6.3 Evaluation Summary

library(tibble)

summary_evalTest_NB <- data_frame(Model = "Naive Bayes", 
                              Accuracy = round(cm_modelNB_test$overall[1]*100,2),
                              Recall = round(cm_modelNB_test$byClass[1]*100,2),
                              Specificity = round(cm_modelNB_test$byClass[2]*100,2),
                              Precision = round(cm_modelNB_test$byClass[3]*100,2))

summary_evalTest_DCT <- data_frame(Model = "Decision Tree", 
                               Accuracy = round(cm_modelDCT_test$overall[1]*100,2),
                              Recall = round(cm_modelDCT_test$byClass[1]*100,2),
                              Specificity = round(cm_modelDCT_test$byClass[2]*100,2),
                              Precision = round(cm_modelDCT_test$byClass[3]*100,2))

summary_evalTest_RF <- data_frame(Model = "Random Forest", 
                              Accuracy = round(cm_modelRF_test$overall[1]*100,2),
                              Recall = round(cm_modelRF_test$byClass[1]*100,2),
                              Specificity = round(cm_modelRF_test$byClass[2]*100,2),
                              Precision = round(cm_modelRF_test$byClass[3]*100,2))

summary_evalTest_model <-  rbind(summary_evalTest_NB, summary_evalTest_DCT, summary_evalTest_RF)
summary_evalTest_model
summary_evalTrain_NB <- data_frame(Model = "Naive Bayes", 
                              Accuracy = round(cm_modelNB_train$overall[1]*100,2),
                              Recall = round(cm_modelNB_train$byClass[1]*100,2),
                              Specificity = round(cm_modelNB_train$byClass[2]*100,2),
                              Precision = round(cm_modelNB_train$byClass[3]*100,2))

summary_evalTrain_DCT <- data_frame(Model = "Decision Tree", 
                               Accuracy = round(cm_modelDCT_train$overall[1]*100,2),
                              Recall = round(cm_modelDCT_train$byClass[1]*100,2),
                              Specificity = round(cm_modelDCT_train$byClass[2]*100,2),
                              Precision = round(cm_modelDCT_train$byClass[3]*100,2))
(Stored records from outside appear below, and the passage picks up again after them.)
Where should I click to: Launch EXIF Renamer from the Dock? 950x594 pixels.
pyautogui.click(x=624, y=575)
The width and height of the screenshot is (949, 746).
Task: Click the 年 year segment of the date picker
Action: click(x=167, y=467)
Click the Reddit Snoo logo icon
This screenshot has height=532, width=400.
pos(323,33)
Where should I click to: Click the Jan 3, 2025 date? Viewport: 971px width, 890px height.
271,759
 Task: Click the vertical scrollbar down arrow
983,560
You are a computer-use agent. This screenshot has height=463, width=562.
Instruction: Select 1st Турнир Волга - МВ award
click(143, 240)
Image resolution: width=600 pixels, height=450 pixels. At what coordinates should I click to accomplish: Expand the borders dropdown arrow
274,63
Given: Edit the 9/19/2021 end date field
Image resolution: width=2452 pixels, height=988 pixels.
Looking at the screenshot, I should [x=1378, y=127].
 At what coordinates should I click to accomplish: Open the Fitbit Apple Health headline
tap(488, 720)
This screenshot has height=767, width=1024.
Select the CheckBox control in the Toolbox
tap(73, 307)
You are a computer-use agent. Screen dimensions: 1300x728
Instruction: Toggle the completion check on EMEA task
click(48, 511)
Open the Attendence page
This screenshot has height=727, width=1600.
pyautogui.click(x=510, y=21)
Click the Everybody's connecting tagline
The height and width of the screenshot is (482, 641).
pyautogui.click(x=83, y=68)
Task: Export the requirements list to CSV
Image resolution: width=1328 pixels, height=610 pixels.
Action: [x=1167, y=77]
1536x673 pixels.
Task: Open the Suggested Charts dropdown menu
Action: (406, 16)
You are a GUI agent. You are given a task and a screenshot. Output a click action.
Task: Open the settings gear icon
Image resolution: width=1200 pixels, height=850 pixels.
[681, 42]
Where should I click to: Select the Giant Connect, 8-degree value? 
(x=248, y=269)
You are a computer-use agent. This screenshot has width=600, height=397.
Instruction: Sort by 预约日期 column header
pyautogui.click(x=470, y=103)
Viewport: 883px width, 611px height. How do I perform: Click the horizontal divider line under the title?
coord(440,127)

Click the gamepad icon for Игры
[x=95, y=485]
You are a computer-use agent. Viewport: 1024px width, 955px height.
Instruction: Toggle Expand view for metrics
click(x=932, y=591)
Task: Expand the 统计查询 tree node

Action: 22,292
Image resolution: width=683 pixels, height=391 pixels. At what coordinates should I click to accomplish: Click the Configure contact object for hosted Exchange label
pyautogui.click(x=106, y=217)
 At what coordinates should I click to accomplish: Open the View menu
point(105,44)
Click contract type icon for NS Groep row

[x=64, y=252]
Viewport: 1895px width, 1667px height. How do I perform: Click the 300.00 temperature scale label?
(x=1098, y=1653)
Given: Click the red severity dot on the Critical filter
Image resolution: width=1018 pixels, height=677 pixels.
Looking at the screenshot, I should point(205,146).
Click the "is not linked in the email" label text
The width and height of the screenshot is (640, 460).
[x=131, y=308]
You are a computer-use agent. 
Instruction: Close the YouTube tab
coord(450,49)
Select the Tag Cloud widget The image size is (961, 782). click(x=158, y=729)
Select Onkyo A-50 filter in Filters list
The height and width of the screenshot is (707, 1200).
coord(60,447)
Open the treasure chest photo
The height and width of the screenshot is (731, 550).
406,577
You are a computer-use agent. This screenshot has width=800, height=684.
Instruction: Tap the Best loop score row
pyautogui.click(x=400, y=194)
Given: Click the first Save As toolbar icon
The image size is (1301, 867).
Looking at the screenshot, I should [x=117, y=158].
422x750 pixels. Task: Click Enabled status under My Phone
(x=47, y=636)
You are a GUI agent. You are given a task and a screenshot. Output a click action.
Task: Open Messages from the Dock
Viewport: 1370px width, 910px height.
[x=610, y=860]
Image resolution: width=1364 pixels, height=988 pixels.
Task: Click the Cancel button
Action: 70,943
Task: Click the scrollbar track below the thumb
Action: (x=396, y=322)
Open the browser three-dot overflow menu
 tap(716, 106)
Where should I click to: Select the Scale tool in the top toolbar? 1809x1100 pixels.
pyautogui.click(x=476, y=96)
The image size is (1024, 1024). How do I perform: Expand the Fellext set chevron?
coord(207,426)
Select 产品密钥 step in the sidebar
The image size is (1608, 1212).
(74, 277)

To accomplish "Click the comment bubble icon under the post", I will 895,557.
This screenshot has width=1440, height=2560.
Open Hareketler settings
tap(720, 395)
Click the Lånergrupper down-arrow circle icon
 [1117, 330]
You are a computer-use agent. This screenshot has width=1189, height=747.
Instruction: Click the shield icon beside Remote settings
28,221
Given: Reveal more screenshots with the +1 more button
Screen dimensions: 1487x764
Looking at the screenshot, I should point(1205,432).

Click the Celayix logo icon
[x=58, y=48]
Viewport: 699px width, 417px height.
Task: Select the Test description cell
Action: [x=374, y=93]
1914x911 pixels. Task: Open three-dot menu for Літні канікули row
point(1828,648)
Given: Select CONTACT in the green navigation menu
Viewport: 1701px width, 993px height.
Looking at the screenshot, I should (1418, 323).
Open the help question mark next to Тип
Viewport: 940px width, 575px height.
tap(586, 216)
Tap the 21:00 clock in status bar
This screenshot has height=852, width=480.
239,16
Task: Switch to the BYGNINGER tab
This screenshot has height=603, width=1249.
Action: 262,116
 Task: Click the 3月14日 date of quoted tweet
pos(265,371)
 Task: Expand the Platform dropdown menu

summary_evalTrain_RF <- data_frame(Model = "Random Forest", 
                              Accuracy = round(cm_rf$overall[1]*100,2),
                              Recall = round(cm_rf$byClass[1]*100,2),
                              Specificity = round(cm_rf$byClass[2]*100,2),
                              Precision = round(cm_rf$byClass[3]*100,2))

summary_evalTrain_model <-  rbind(summary_evalTrain_NB, summary_evalTrain_DCT, summary_evalTrain_RF)
summary_evalTrain_model

From the performance summary above we can see that the model tend to be overfit. Among the three models, model Random Forest has better Accuracy, Specificity, and Precision score rather than the other models, but still not good enough.

However from Recall score, Random Forest is the worst, while Naive Bayes is better Decision Tree.


7 Conclusion

As previously mention in evaluation section, Random Forest has better Accuracy, Specificity, and Precision score rather than the other models, but still not good enough. However the Recall score of Random Forest is bad. Naive Bayes has better score compare to Decision Tree and Random Forest

I guess it is happen because several predictors are low-correlated while Naive Bayes assumes that all features of the dataset are equally important and independent.

In this case, it is both True Positive and True Negative are important so all of the metric are good to watch, but since the problem is to predict the attrition rate the metrics that mainly focus on high True Positive such as Recall and Precision must be the main focus in order to evaluate the attrition model.